You absolutely do have more safety, you just might not have as much more
safety as you think.  Modern distributions try hard to automate much of
this setup (e.g. Ubuntu tries to set up mdmon for you when you install
mdadm), but it is not 100%.

Expectations have also changed in the past few years, too, in opposing
ways.  One, hard drive capacities have skyrocketed (Yay!), but error
rate specs have not, so typical users are more likely to encounter UREs.

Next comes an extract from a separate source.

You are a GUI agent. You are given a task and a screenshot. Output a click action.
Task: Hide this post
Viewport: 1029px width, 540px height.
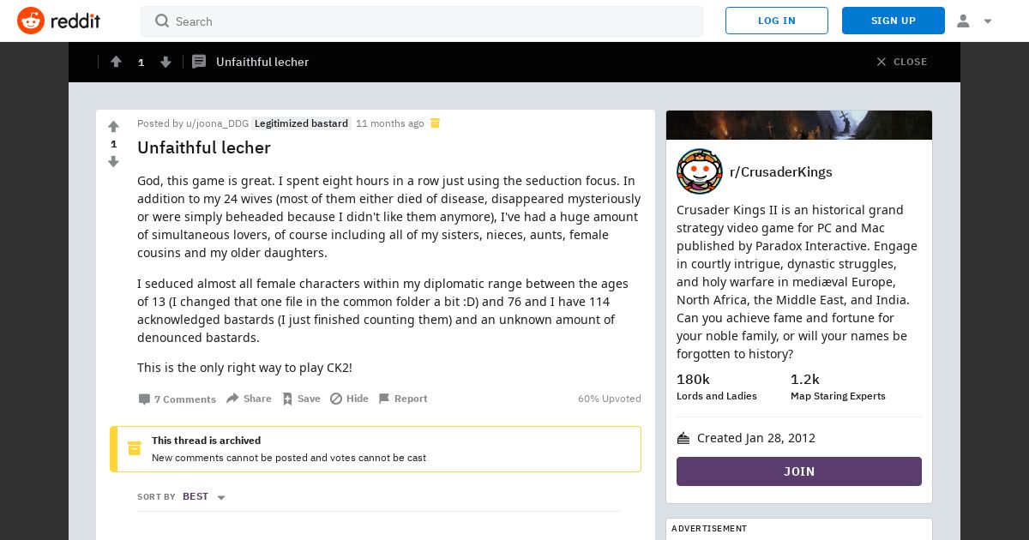pyautogui.click(x=349, y=399)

Two, Linux has gained much more acceptance from home users building
media servers and such, with much more exposure to non-enterprise
components.

Not to excuse the situation--just to explain it.  Coding in this
arena is mostly volunteers, too.

>> Coordinating the drive and the controller timeouts is the *only* way
>> to avoid the URE kickout scenario.
> 
> I really think that is something that needs consideration, as a minimum,
> should md log a warning message if SCTERC is not supported and
> configured in a satisfactory way?

This sounds useful.

>> Changing TLER/ERC when an array becomes degraded for a real hardware
>> failure is a useful idea. I think I'll look at scripting that.
> 
> Ok, so I bought an enterprise grade drive, the WD RE4 (2TB) and I'm
> about to add it in place of the drive that failed.
> 
> I did a quick check with smartctl:
> 
> # smartctl -a /dev/sdb -l scterc
> ....
> SCT Error Recovery Control:
>            Read:     70 (7.0 seconds)
>           Write:     70 (7.0 seconds)
> 
> so the TLER feature appears to be there.  I haven't tried changing it.
> 
> For my old Barracuda 7200.12 that is still working, I see this:
> 
> SCT Error Recovery Control:
>            Read: Disabled
>           Write: Disabled

You should try changing it.  Drives that don't support it won't even
show you that.

You can then put "smartctl -l scterc,70,70 /dev/sdX" in /etc/rc.local or
your distribution's equivalent.

> and a diff between the full output for both drives reveals the following:
> 
> -SCT capabilities:             (0x103f) SCT Status supported.
> +SCT capabilities:             (0x303f) SCT Status supported.
>                                         SCT Error Recovery Control
> supported.
>                                         SCT Feature Control supported.
>                                         SCT Data Table supported.
> 
> 
> 
> 
>>> Here are a few odd things to consider, if you're worried about this topic:
>>>
>>> * Using smartctl to increase the ERC timeout on enterprise SATA
>>> drives, say to 25 seconds, for use with md. I have no idea if this
>>> will cause the drive to actually try different methods of recovery,
>>> but it could be a good middle ground.
>>
> 
> What are the consequences if I don't do that?  I currently have 7
> seconds on my new drive.  If md can't read a sector from the drive, will
> it fail the whole drive?  Will it automatically read the sector from the
> other drive so the application won't know something bad happened?  Will
> it automatically try to re-write the sector on the drive that couldn't
> read it?

MD fails drives on *write* errors.  It reconstructs from mirrors or
parity on read errors and writes the result back to the origin drive.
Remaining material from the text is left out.